─── Input for this task ───

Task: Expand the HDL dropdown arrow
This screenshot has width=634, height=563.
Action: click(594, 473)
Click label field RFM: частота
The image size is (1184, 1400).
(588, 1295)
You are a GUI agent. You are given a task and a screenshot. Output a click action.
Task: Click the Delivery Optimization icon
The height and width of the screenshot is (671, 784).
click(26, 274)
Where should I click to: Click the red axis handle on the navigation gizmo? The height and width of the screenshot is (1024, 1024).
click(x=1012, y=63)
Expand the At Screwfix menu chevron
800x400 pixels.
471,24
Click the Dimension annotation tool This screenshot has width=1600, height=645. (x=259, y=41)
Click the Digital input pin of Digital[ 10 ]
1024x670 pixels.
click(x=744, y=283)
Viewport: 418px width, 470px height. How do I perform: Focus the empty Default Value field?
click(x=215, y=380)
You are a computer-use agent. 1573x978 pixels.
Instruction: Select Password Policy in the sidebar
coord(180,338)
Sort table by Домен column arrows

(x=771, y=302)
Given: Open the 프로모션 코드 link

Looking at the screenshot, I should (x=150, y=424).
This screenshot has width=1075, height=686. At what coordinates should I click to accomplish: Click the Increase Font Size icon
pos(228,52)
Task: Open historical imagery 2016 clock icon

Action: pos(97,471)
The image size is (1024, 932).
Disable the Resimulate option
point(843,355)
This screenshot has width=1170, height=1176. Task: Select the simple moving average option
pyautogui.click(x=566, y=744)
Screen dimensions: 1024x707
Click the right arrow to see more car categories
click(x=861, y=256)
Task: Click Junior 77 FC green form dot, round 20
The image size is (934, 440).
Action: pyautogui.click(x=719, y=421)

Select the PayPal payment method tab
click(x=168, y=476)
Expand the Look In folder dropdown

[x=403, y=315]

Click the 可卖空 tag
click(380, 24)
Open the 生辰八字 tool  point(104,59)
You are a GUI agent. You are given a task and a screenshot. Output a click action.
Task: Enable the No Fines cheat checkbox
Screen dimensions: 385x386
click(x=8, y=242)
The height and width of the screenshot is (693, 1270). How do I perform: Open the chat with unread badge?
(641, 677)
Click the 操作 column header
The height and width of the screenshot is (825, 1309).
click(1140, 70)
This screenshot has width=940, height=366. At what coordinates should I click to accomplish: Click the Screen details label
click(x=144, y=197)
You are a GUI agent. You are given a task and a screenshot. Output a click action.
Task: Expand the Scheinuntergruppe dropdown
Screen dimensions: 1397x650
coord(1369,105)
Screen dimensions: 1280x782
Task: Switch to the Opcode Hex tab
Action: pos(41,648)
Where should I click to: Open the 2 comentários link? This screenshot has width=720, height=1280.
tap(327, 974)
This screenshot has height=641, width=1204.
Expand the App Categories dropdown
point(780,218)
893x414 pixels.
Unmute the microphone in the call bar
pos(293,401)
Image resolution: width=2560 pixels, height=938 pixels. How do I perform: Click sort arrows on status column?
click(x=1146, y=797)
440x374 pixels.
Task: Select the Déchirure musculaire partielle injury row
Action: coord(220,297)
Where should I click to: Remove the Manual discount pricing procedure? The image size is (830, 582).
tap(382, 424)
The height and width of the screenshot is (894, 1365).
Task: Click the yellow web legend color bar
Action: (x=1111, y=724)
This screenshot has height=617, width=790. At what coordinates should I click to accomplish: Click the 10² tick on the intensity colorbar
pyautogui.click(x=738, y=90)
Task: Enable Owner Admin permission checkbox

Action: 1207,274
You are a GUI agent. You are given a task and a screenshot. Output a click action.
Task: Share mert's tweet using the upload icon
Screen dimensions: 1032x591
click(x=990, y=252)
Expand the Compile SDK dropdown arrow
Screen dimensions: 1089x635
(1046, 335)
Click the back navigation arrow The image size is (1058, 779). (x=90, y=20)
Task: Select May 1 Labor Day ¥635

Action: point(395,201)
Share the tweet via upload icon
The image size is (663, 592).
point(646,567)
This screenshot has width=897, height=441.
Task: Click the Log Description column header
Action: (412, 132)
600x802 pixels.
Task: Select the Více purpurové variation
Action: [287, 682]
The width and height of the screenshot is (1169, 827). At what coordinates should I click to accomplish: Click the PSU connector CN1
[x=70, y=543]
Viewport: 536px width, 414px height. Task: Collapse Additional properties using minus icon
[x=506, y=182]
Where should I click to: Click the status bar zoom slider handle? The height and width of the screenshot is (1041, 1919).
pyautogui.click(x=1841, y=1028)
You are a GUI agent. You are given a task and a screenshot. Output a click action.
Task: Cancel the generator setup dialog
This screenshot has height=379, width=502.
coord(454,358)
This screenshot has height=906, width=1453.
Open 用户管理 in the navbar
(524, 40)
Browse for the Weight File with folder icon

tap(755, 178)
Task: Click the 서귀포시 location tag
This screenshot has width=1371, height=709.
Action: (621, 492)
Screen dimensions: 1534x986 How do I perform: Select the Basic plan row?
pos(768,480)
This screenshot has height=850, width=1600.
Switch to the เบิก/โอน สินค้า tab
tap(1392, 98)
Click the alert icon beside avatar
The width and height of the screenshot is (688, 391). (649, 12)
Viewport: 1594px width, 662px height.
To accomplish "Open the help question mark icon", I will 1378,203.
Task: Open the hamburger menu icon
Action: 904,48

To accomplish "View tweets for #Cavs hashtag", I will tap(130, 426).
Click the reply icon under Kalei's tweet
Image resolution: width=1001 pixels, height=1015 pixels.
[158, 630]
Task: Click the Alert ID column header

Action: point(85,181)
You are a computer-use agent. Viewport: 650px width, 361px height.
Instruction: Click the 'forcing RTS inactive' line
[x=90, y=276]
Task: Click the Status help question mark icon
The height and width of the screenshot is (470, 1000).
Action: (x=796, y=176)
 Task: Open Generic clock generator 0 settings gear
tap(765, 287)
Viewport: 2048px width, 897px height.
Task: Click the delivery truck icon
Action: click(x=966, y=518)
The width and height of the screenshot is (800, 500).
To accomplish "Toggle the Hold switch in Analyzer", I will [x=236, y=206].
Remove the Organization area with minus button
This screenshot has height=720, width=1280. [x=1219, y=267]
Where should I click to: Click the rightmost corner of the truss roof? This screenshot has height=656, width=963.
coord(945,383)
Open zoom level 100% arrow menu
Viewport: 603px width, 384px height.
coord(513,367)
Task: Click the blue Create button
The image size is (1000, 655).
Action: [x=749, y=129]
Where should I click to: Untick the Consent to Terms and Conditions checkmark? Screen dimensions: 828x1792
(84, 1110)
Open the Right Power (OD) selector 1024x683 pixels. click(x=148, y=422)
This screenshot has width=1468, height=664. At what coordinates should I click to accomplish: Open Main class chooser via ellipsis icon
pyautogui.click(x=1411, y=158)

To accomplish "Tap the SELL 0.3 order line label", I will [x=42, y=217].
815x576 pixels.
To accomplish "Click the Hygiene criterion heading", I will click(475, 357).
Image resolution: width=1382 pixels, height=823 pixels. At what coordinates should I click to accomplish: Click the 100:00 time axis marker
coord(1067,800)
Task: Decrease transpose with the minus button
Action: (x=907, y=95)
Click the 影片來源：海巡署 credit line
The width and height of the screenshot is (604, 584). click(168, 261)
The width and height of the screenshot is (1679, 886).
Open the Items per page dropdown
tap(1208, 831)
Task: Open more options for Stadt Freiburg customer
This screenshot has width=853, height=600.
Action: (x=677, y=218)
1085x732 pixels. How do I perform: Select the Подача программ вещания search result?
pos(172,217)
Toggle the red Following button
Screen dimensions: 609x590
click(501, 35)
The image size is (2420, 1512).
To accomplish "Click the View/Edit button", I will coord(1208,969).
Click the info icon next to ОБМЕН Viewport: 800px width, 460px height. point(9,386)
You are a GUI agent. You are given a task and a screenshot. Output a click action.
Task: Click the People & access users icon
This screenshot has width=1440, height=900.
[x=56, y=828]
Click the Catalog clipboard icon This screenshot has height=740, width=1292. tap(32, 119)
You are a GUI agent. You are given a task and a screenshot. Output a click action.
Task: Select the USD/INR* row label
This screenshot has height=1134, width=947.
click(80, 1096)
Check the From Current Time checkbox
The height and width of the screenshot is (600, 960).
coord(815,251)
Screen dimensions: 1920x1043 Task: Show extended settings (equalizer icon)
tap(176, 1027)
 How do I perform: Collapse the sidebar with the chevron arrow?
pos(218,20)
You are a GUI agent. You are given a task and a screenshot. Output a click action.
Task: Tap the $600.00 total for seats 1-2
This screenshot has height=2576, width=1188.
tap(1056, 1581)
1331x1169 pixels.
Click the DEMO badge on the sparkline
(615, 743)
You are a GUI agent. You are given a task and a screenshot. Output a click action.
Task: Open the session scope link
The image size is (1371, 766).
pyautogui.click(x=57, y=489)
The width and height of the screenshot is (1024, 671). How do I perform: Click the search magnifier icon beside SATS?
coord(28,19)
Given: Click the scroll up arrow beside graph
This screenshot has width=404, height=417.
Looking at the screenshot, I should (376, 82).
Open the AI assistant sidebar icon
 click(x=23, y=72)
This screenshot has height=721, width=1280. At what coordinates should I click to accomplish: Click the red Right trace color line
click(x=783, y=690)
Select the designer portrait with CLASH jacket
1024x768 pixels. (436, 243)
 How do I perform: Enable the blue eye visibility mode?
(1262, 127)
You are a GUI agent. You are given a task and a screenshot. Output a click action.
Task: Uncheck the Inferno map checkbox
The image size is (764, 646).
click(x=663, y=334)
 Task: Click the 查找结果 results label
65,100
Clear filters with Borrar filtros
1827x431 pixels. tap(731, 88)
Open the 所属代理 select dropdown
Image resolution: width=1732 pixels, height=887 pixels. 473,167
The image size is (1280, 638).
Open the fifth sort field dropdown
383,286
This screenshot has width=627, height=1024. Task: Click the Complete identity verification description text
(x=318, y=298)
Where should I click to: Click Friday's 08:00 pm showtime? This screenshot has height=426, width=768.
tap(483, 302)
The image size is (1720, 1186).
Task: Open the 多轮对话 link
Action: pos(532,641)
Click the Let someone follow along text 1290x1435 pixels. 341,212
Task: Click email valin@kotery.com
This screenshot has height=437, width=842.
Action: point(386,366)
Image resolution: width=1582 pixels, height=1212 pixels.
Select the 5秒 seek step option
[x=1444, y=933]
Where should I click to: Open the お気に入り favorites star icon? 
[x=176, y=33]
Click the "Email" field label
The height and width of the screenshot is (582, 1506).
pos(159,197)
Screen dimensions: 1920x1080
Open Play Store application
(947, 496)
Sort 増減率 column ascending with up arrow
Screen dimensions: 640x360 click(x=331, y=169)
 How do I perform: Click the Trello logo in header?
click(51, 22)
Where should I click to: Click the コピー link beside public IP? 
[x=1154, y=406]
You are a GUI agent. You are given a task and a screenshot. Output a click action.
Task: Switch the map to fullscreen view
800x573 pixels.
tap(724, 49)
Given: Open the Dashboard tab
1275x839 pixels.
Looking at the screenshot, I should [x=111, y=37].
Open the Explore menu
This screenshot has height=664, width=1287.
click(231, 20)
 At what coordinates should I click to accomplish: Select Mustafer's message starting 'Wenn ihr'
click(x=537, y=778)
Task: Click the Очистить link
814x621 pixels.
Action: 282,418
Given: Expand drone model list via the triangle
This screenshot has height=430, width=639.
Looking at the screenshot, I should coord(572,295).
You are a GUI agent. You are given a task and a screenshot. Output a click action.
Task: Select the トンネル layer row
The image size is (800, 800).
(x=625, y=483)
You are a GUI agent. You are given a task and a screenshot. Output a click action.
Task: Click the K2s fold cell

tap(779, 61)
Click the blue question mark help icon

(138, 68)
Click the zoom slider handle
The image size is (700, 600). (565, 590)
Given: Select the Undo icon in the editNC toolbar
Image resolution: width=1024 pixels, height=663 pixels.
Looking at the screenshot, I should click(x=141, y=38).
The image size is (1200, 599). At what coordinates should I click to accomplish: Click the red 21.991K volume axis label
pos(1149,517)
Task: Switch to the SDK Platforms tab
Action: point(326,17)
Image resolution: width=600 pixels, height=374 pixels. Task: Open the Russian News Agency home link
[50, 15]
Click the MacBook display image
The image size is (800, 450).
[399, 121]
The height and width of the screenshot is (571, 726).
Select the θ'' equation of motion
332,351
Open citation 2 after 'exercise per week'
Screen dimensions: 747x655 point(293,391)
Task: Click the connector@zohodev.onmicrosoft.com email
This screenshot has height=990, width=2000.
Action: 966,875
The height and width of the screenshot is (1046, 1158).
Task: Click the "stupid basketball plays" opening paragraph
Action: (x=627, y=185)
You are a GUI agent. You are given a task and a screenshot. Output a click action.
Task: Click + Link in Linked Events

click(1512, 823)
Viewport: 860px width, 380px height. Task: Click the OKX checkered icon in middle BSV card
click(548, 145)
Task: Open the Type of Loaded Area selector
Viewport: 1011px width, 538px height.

───

*Task brief*
Once the line with "Click the alert icon beside avatar" is found in the records above, print exactly that line and every line after it through the line with "Viewport: 1594px width, 662px height.".

*Expected answer*
Click the alert icon beside avatar
The width and height of the screenshot is (688, 391). (649, 12)
Viewport: 1594px width, 662px height.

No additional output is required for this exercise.